*EXERCISE DIRECTIONS*
The entries are to be written out word for word, with their images left out.

*DATA SHOWN*
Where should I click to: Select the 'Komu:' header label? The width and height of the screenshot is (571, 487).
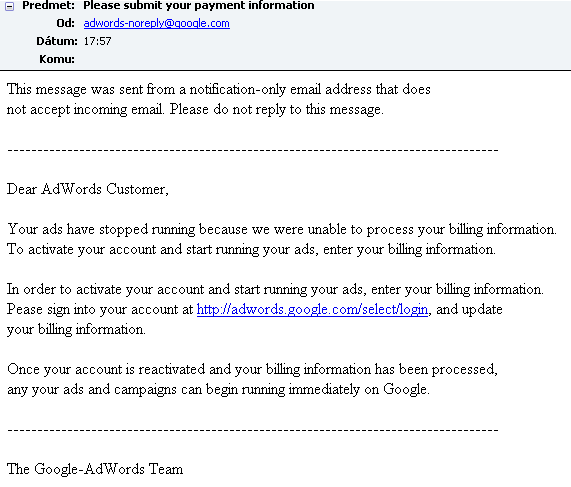(x=57, y=59)
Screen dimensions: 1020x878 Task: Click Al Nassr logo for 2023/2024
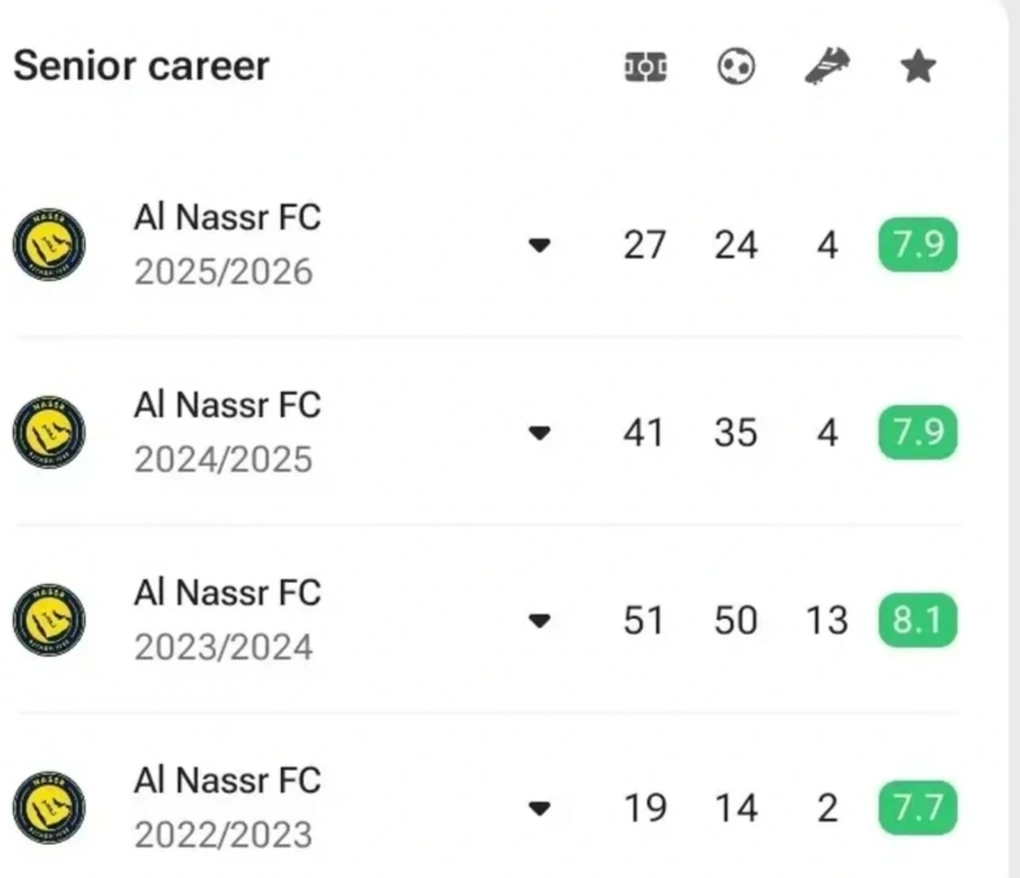[x=49, y=620]
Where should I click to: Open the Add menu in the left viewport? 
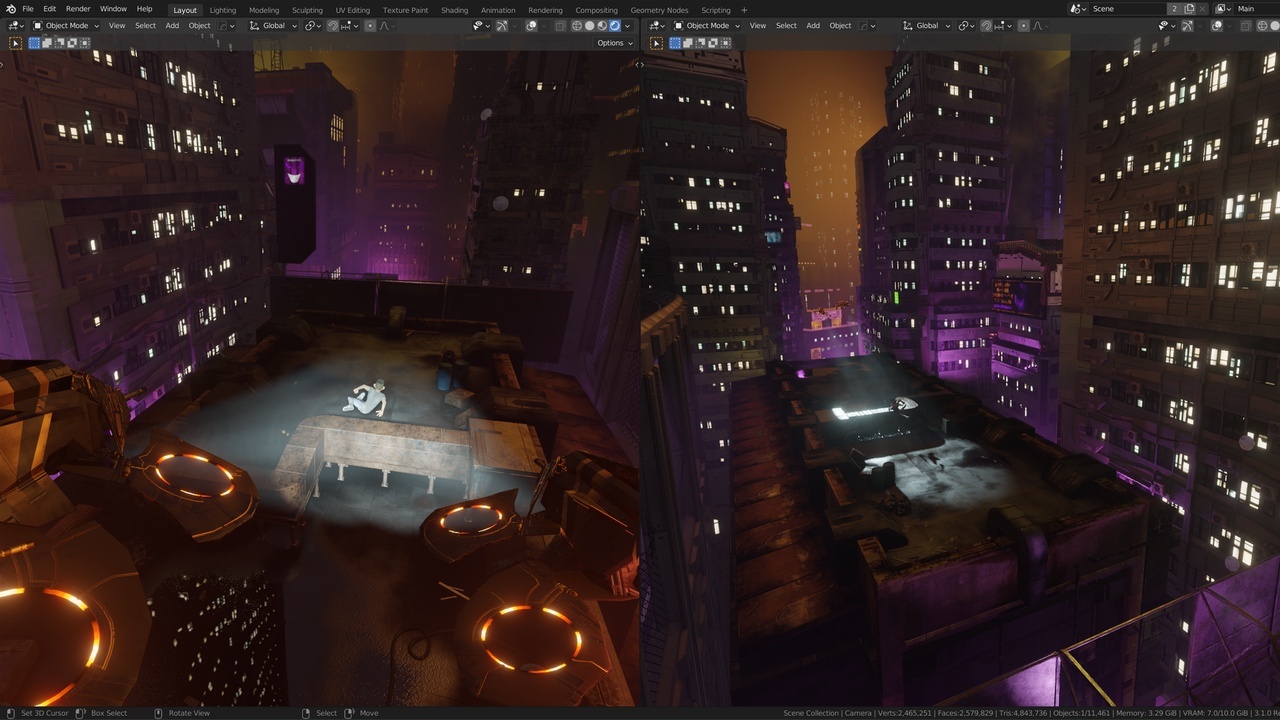[172, 26]
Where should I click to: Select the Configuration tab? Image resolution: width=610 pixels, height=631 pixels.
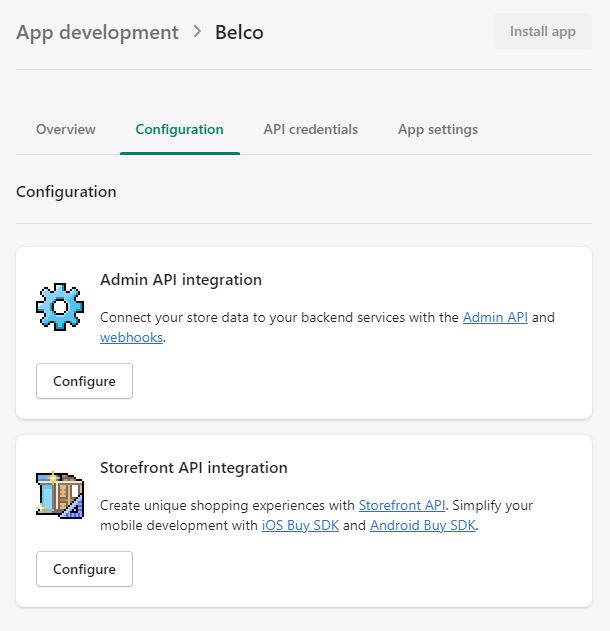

*WRITTEN SOLUTION*
Where should I click to: Select the 'Komu:' header label? The width and height of the screenshot is (571, 487).
(x=57, y=59)
Screen dimensions: 1020x878 Task: Click Al Nassr logo for 2023/2024
[x=49, y=620]
Where should I click to: Open the Add menu in the left viewport? 
[172, 26]
Where should I click to: Select the Configuration tab? Image resolution: width=610 pixels, height=631 pixels.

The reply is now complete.